## Task brief
Copy out the lines of text in the records below word for word, and leave the pictures out.

## Data records
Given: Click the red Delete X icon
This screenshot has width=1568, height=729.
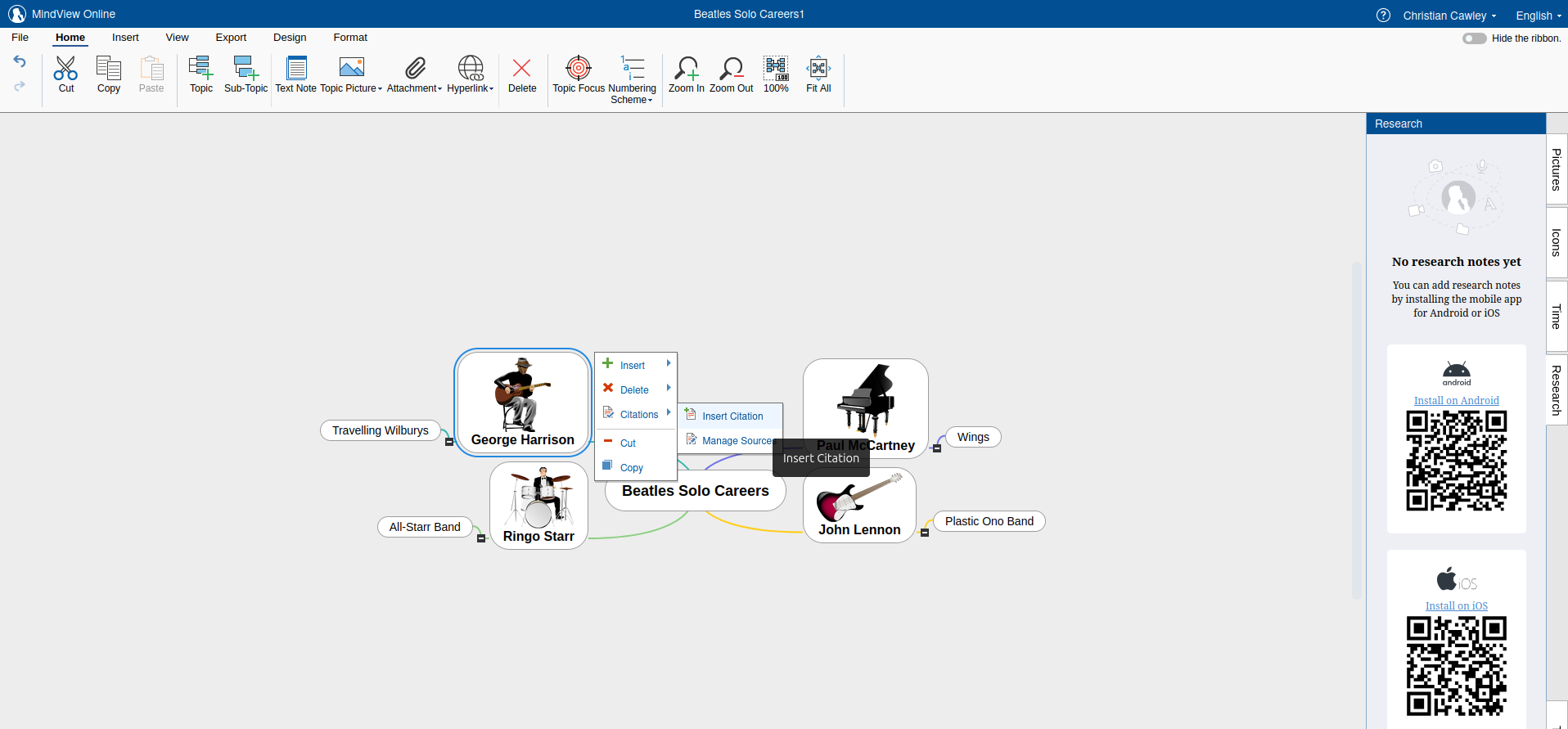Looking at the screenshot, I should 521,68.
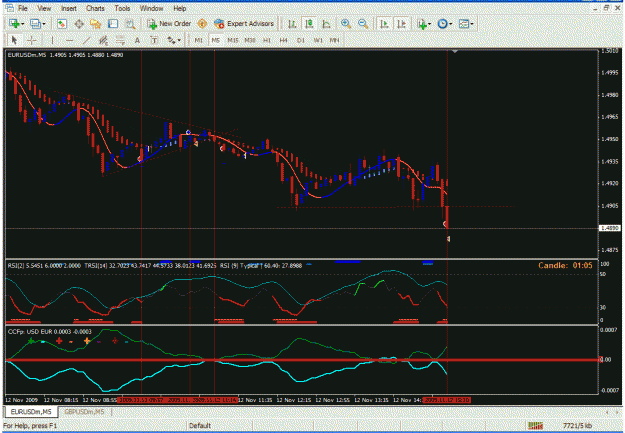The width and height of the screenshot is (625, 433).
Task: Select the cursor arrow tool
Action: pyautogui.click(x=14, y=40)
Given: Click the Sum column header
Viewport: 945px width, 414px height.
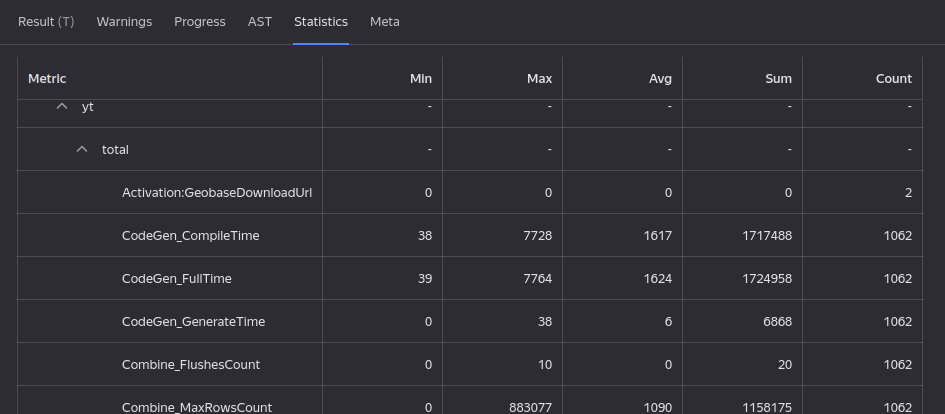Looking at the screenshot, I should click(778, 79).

## Task response
Given: Click the red Delete X icon
This screenshot has width=1568, height=729.
Looking at the screenshot, I should 521,68.
The width and height of the screenshot is (625, 433).
Task: Select the cursor arrow tool
Action: pyautogui.click(x=14, y=40)
Given: Click the Sum column header
Viewport: 945px width, 414px height.
Looking at the screenshot, I should click(778, 79).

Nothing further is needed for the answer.